> **Short exercise**: Please switch every "Given" to "Prompt" in the entries between the line holding "Enable the Spring Reactive Web dependency" and the line holding "Looking at the screenshot, I should click(25, 66).", inclusive, leaving everything else unchanged. Give back only those lines.

Word and item position data
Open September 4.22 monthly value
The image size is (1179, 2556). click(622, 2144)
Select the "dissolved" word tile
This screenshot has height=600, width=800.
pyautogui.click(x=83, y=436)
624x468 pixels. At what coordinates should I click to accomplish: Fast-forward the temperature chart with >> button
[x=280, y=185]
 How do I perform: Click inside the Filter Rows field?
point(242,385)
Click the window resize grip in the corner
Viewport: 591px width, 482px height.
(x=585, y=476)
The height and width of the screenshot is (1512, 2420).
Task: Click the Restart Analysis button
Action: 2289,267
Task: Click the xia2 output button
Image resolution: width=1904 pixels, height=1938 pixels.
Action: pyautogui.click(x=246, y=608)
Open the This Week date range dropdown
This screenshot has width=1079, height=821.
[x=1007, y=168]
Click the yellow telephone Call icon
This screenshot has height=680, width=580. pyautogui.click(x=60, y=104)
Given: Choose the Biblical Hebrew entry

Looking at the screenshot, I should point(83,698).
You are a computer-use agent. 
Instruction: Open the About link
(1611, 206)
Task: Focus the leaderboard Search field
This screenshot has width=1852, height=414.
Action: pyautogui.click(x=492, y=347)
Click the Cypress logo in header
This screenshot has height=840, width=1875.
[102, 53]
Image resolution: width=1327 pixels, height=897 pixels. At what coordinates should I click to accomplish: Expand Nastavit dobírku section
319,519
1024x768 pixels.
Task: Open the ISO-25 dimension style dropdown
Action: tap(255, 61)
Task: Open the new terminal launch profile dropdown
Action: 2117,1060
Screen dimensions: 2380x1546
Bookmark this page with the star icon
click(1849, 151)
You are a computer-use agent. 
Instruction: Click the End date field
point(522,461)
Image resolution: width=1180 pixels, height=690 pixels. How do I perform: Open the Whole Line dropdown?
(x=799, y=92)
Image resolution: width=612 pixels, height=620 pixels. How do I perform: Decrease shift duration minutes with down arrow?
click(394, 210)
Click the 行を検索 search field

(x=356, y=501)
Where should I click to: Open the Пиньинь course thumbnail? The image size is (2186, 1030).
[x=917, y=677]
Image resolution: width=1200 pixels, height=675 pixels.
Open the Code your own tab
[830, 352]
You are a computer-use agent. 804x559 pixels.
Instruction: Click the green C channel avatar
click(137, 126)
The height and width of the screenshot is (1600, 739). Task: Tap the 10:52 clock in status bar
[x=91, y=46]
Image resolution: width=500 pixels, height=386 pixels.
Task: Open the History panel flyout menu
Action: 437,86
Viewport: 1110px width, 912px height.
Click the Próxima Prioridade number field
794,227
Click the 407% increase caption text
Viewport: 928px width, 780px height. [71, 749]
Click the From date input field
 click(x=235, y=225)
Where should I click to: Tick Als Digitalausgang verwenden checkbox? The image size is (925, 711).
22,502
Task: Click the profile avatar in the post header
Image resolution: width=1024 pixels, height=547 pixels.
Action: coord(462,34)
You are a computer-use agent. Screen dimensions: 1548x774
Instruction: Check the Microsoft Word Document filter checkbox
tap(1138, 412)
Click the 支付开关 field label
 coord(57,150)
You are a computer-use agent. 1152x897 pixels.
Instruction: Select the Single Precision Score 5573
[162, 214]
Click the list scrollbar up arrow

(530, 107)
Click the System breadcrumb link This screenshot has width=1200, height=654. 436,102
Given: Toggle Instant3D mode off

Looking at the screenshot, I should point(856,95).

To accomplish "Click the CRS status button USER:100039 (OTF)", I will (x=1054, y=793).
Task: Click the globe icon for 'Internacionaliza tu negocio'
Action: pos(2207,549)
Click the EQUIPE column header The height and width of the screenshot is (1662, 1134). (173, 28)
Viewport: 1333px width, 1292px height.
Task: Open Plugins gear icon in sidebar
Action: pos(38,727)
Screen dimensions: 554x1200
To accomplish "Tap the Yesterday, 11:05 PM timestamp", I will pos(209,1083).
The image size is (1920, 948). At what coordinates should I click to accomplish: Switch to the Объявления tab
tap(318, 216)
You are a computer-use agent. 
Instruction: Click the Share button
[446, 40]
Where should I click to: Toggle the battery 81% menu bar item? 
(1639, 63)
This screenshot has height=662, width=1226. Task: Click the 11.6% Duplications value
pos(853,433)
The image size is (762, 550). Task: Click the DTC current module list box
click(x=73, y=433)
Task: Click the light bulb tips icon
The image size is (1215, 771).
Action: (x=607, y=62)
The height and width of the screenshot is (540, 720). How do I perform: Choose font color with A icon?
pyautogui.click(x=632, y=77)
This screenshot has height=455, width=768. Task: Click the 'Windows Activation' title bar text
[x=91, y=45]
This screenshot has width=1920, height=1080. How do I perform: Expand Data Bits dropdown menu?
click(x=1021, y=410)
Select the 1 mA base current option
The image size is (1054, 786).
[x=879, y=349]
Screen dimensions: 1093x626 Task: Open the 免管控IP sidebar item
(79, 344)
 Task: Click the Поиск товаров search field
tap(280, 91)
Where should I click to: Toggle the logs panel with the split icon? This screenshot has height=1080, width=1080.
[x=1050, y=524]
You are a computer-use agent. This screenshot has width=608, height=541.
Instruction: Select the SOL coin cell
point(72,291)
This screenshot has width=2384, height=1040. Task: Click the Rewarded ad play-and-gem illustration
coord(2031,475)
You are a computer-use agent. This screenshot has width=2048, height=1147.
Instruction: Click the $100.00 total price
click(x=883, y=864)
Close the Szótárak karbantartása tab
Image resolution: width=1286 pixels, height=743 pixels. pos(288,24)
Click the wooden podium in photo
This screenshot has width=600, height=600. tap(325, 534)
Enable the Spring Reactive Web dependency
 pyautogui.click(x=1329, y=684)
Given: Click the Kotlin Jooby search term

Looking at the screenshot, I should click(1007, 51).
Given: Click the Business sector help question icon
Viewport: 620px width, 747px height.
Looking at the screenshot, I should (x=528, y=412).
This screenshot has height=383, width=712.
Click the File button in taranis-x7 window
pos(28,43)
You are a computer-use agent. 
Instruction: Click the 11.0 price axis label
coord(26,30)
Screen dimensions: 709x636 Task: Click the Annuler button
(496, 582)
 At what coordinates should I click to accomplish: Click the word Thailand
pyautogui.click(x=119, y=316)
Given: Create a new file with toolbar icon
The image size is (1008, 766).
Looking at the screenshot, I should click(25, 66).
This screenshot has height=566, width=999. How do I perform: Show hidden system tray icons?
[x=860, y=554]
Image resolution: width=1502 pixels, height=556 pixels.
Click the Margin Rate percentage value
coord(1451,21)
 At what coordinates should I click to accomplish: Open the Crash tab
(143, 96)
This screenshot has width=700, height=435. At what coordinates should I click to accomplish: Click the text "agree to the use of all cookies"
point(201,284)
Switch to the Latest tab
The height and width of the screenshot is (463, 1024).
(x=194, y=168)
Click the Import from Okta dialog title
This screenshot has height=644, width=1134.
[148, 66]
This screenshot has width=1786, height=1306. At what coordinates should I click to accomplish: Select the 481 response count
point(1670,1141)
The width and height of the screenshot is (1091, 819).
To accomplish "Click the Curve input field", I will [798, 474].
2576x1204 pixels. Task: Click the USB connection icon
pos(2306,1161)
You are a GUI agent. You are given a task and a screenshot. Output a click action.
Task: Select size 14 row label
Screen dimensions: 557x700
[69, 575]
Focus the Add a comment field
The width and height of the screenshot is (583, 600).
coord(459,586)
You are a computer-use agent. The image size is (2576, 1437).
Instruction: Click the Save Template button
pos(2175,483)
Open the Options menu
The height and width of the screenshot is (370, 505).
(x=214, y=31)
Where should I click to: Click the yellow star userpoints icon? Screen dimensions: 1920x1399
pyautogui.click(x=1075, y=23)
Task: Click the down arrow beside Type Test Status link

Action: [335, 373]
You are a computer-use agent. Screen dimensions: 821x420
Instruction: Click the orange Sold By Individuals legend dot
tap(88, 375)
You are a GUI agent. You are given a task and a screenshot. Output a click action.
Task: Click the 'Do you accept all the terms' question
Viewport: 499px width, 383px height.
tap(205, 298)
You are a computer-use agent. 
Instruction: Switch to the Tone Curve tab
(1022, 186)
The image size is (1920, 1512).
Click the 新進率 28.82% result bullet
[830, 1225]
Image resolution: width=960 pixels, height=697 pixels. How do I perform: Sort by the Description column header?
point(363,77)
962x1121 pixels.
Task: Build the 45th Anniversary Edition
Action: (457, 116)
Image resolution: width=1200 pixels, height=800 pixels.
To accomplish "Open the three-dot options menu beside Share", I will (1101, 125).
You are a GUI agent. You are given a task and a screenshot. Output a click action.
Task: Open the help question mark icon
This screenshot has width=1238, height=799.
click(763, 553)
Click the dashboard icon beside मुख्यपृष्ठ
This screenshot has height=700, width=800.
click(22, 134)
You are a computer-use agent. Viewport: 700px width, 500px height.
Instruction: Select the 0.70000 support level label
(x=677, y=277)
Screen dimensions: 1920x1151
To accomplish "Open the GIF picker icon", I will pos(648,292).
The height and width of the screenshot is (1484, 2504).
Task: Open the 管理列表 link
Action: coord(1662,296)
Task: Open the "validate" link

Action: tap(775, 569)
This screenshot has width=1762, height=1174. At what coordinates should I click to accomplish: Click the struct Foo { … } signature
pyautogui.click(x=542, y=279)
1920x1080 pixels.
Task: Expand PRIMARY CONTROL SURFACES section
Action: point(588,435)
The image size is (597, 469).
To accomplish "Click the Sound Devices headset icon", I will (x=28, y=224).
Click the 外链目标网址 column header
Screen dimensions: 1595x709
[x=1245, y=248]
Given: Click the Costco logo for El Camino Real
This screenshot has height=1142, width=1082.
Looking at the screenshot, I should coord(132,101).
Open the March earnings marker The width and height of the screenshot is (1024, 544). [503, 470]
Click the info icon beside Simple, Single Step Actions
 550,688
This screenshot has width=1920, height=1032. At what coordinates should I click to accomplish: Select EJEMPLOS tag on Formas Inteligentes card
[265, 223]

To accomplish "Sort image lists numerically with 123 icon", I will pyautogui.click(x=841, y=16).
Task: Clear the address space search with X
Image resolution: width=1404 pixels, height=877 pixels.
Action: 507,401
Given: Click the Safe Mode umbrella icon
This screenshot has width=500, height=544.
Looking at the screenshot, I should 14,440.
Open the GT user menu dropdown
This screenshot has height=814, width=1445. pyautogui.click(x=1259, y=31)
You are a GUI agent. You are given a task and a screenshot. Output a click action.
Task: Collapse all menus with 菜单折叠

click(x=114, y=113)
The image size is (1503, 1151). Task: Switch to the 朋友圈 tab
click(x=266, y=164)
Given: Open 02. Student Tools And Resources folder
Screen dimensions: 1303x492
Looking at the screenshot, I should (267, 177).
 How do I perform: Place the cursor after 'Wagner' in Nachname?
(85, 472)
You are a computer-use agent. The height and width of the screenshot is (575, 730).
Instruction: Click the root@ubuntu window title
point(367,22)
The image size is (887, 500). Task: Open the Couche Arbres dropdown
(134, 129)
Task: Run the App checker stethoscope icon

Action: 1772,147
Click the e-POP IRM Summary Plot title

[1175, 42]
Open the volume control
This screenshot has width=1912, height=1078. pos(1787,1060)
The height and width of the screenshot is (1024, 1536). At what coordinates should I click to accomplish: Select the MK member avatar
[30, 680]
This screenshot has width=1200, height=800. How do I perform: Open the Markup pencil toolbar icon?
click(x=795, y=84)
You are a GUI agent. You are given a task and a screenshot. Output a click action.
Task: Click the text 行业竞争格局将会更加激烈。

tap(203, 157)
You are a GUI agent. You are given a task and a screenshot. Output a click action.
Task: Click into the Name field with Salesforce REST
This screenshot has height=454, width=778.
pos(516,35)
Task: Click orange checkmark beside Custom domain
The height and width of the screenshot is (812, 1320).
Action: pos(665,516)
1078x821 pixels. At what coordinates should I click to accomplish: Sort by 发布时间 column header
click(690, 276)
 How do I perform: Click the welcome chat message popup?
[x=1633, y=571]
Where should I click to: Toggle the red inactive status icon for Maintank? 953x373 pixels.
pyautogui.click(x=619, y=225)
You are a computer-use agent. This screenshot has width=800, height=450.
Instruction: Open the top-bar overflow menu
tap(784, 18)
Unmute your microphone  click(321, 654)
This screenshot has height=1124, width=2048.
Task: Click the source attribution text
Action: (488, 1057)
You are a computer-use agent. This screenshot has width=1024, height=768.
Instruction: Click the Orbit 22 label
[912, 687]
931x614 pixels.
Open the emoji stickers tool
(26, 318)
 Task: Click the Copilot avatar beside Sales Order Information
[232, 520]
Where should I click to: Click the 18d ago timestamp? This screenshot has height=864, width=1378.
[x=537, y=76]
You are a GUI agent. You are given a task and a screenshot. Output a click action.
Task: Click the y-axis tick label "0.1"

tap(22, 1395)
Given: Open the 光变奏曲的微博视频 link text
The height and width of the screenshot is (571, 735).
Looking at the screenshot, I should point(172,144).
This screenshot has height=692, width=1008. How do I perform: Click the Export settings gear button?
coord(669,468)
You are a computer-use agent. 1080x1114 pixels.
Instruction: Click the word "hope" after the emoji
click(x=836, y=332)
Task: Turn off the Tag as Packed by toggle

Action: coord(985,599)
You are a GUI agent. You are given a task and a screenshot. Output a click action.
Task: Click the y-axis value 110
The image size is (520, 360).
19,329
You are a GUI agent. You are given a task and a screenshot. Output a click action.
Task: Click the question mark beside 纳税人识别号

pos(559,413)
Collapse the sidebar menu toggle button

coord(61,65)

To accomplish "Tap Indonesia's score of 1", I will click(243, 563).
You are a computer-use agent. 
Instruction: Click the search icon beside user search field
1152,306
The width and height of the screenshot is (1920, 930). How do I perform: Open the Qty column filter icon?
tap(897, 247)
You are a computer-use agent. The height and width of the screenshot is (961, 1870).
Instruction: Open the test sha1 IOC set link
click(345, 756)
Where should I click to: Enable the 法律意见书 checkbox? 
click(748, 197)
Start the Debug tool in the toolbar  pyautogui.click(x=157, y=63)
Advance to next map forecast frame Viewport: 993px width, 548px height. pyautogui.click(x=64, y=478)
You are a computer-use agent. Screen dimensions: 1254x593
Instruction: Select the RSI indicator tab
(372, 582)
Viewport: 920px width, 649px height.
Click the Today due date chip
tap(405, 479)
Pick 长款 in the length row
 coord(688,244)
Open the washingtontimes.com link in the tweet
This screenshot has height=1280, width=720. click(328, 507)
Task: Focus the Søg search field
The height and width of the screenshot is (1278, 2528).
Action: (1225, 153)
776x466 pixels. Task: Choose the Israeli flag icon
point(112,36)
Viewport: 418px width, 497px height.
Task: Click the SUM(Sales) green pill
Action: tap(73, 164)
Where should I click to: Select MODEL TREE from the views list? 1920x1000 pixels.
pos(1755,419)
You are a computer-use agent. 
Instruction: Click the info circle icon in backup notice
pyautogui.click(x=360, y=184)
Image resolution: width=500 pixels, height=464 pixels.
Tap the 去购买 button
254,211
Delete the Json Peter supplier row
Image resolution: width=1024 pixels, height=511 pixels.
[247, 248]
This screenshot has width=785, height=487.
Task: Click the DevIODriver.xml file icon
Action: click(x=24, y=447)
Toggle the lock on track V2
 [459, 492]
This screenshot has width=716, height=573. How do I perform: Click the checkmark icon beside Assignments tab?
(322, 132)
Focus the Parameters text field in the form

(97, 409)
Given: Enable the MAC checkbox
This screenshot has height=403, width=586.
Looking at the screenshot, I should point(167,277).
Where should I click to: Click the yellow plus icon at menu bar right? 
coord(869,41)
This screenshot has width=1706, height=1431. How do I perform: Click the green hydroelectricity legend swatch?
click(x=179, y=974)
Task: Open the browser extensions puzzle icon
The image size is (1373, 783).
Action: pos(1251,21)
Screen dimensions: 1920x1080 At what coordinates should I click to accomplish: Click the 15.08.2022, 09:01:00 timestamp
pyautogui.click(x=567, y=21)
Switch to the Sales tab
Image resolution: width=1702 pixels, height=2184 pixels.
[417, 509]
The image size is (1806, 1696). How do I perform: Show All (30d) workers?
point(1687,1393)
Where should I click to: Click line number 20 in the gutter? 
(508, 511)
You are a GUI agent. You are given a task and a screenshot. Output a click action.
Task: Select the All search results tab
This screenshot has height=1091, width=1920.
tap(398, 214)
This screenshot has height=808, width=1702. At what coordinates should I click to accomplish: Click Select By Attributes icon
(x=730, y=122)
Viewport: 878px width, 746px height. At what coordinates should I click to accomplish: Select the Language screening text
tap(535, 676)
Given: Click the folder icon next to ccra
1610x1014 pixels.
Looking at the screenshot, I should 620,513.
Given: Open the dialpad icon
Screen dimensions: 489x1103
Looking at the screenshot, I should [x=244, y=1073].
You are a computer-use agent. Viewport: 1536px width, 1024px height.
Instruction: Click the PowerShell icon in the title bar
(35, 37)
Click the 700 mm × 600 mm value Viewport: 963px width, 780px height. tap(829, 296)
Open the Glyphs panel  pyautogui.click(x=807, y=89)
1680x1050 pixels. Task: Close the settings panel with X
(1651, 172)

> **Answer**:
Enable the Spring Reactive Web dependency
 pyautogui.click(x=1329, y=684)
Prompt: Click the Kotlin Jooby search term

Looking at the screenshot, I should click(1007, 51).
Prompt: Click the Business sector help question icon
Viewport: 620px width, 747px height.
Looking at the screenshot, I should (x=528, y=412).
This screenshot has height=383, width=712.
Click the File button in taranis-x7 window
pos(28,43)
You are a computer-use agent. 
Instruction: Click the 11.0 price axis label
coord(26,30)
Screen dimensions: 709x636 Task: Click the Annuler button
(496, 582)
 At what coordinates should I click to accomplish: Click the word Thailand
pyautogui.click(x=119, y=316)
Prompt: Create a new file with toolbar icon
The image size is (1008, 766).
Looking at the screenshot, I should click(25, 66).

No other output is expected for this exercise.